>>>

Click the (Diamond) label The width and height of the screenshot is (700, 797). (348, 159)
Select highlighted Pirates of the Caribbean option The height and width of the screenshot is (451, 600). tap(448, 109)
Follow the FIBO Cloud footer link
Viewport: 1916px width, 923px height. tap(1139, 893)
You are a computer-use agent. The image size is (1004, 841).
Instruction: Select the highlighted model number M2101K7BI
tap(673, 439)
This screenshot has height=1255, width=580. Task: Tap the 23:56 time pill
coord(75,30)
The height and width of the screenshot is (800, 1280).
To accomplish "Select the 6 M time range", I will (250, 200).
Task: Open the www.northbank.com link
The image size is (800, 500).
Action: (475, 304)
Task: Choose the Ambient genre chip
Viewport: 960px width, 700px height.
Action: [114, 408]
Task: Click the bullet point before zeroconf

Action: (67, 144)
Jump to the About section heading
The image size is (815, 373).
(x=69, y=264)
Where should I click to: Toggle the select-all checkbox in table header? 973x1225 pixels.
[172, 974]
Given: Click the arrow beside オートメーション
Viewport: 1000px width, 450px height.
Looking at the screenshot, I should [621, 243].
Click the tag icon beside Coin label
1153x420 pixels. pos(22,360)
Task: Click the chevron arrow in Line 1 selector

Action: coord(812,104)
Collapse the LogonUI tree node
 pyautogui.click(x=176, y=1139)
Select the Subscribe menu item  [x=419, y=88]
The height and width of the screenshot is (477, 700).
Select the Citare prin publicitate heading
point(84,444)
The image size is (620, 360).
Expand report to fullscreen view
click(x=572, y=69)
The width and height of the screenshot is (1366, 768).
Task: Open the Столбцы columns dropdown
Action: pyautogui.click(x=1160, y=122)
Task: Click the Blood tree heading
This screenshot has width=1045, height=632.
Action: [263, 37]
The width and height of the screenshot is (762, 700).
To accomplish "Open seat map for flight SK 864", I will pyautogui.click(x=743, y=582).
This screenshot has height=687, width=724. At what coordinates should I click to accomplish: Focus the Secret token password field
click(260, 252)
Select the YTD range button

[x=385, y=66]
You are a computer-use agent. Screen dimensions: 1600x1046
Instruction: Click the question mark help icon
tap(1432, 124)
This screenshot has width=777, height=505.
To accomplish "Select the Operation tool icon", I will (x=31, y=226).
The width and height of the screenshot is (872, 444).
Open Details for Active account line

<<<

▶ _Work to be completed_
Please copy the material above without changing a single word.

▶ _Solution for this task_
Click the (Diamond) label The width and height of the screenshot is (700, 797). (348, 159)
Select highlighted Pirates of the Caribbean option The height and width of the screenshot is (451, 600). tap(448, 109)
Follow the FIBO Cloud footer link
Viewport: 1916px width, 923px height. tap(1139, 893)
You are a computer-use agent. The image size is (1004, 841).
Instruction: Select the highlighted model number M2101K7BI
tap(673, 439)
This screenshot has height=1255, width=580. Task: Tap the 23:56 time pill
coord(75,30)
The height and width of the screenshot is (800, 1280).
To accomplish "Select the 6 M time range", I will (250, 200).
Task: Open the www.northbank.com link
The image size is (800, 500).
Action: (475, 304)
Task: Choose the Ambient genre chip
Viewport: 960px width, 700px height.
Action: [114, 408]
Task: Click the bullet point before zeroconf

Action: (67, 144)
Jump to the About section heading
The image size is (815, 373).
(x=69, y=264)
Where should I click to: Toggle the select-all checkbox in table header? 973x1225 pixels.
[172, 974]
Given: Click the arrow beside オートメーション
Viewport: 1000px width, 450px height.
Looking at the screenshot, I should [621, 243].
Click the tag icon beside Coin label
1153x420 pixels. pos(22,360)
Task: Click the chevron arrow in Line 1 selector

Action: coord(812,104)
Collapse the LogonUI tree node
 pyautogui.click(x=176, y=1139)
Select the Subscribe menu item  [x=419, y=88]
The height and width of the screenshot is (477, 700).
Select the Citare prin publicitate heading
point(84,444)
The image size is (620, 360).
Expand report to fullscreen view
click(x=572, y=69)
The width and height of the screenshot is (1366, 768).
Task: Open the Столбцы columns dropdown
Action: pyautogui.click(x=1160, y=122)
Task: Click the Blood tree heading
This screenshot has width=1045, height=632.
Action: [263, 37]
The width and height of the screenshot is (762, 700).
To accomplish "Open seat map for flight SK 864", I will pyautogui.click(x=743, y=582).
This screenshot has height=687, width=724. At what coordinates should I click to accomplish: Focus the Secret token password field
click(260, 252)
Select the YTD range button

[x=385, y=66]
You are a computer-use agent. Screen dimensions: 1600x1046
Instruction: Click the question mark help icon
tap(1432, 124)
This screenshot has width=777, height=505.
To accomplish "Select the Operation tool icon", I will (x=31, y=226).
The width and height of the screenshot is (872, 444).
Open Details for Active account line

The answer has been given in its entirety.